> **Required actions**
• a. In the passage on California's extreme heat report, why do the report's authors call for equity in extreme heat policies and programs? Answer in one to three sentences.
• b. Answer these questions from the passage on California's extreme heat report:
(i) How many pages long is the report?
(ii) Which state agency is developing CalHeatScore?
(iii) How many hospitalizations did the report attribute to extreme heat?
• c. Proceed with the passage on California's extreme heat report, picking up after its final sentence.

> **Excerpted passage**
----------------------------------------

Insurance Commissioner Ricardo Lara and the department are under pressure to tackle the insurance availability and affordability issues that have plagued the state because some insurers have stopped renewing or writing new homeowner policies here, citing wildfire risk as a big factor.
The report also follows years of warnings about extreme heat and other effects of climate change by other state entities, such as the Legislative Analyst’s Office, and lawmakers’ efforts to address them.
The 92-page report, which assesses the insured and uninsured costs of heat and recommends quick action and changes, was mandated by a bill Lara sponsored that was signed into law in 2022, whose main goal was to establish an extreme heat ranking system. That system, CalHeatScore, is being developed now by the state Environmental Protection Agency with help from other state agencies and is set to roll out next year.
The effects of extreme heat are disproportionately borne by low-income communities, older adults and outdoor workers, the report also found. Black, Native American and Hispanic Californians had the highest rates of deaths, respectively, compared with Asian and white California residents, during the events examined by the report. That’s why the report’s authors — the Insurance Department, with input from the state’s Climate Insurance Working Group and a consultant it hired to produce the report — call for equity when thinking about extreme heat policies and programs by considering the needs of vulnerable populations, including elderly people living alone, and outdoor and indoor workers.
Besides the hundreds of deaths, the report showed that extreme heat resulted in more than 5,000 hospitalizations, almost 10,600 emergency department visits, more than 138,000 outpatient visits and nearly 344 adverse birth outcomes.
Kathy Baughman McLeod is chief executive of Climate Resilience for All, a global non-governmental organization dedicated to addressing extreme heat for vulnerable communities. She is part of the working group and said the data from this new report could help with the “normalization of insurance products related to heat.”
“We could use this data to create forecast-based insurance products that pay out when the forecast for the heat wave comes,” she said.

----------------------------------------

> **Data to examine**
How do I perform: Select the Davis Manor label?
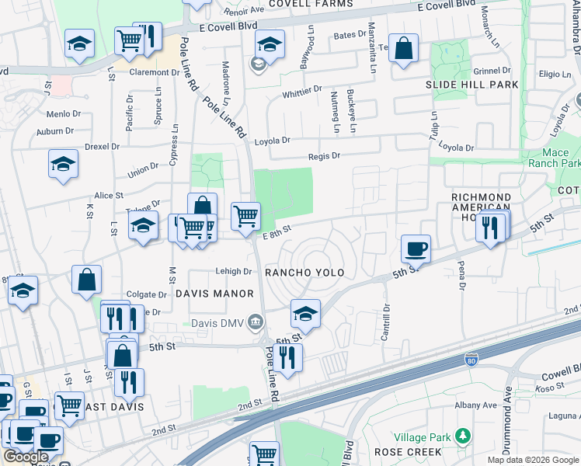(214, 294)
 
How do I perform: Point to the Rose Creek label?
(408, 451)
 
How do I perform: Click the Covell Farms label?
(311, 4)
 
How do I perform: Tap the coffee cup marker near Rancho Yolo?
(416, 249)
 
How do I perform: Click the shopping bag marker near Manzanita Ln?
(403, 48)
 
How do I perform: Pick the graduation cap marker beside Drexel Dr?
(63, 164)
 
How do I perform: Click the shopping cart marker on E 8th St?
(245, 215)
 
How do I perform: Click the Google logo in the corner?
(26, 457)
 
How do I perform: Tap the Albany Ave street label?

----------------------------------------

> **Per-task outputs**
• a. The report found that the effects of extreme heat fall hardest on low-income communities, older adults and outdoor workers. During the events it examined, Black, Native American and Hispanic Californians had the highest death rates. For those reasons, the authors want policies to consider vulnerable groups, such as elderly people living alone and indoor and outdoor workers.

• b.
(i) 92 pages.
(ii) The state Environmental Protection Agency, with help from other state agencies.
(iii) More than 5,000.

• c.
Baughman McLeod would know — she has worked with insurers on creating new insurance products, such as insurance that helps replace women’s income in India when they’re unable to work on extremely hot days because the products they sell might spoil or their work hours are reduced. She also helped create insurance for coral reefs in Mexico.
Meanwhile, the effects of extreme heat on health and life insurance are not known yet. Adrita Bhattacharya-Craven, director of health and demography at global insurance think tank The Geneva Association, said the Insurance Department’s findings align with some of her organization’s findings on health, climate and insurance, especially the disproportionate effects on the elderly and vulnerable populations. She said there is hardly any climate-sensitive data on mortality or morbidity when processing insurance claims, except for deaths from wildfires or possibly extreme heat.
“For example, a medical professional is likely to report a stroke as just a stroke without specifying that it was induced by prolonged heat exposure,” Bhattacharya-Craven said. “There are no tools to consistently capture such information right now… In the long run, we need to map vulnerability with more granularity.”
Other main recommendations in the report:
- Expand investment in planning for disasters, as well as use existing state and federal funding to prioritize efforts such as strengthening infrastructure against extreme weather, and restoring access to trees and green spaces.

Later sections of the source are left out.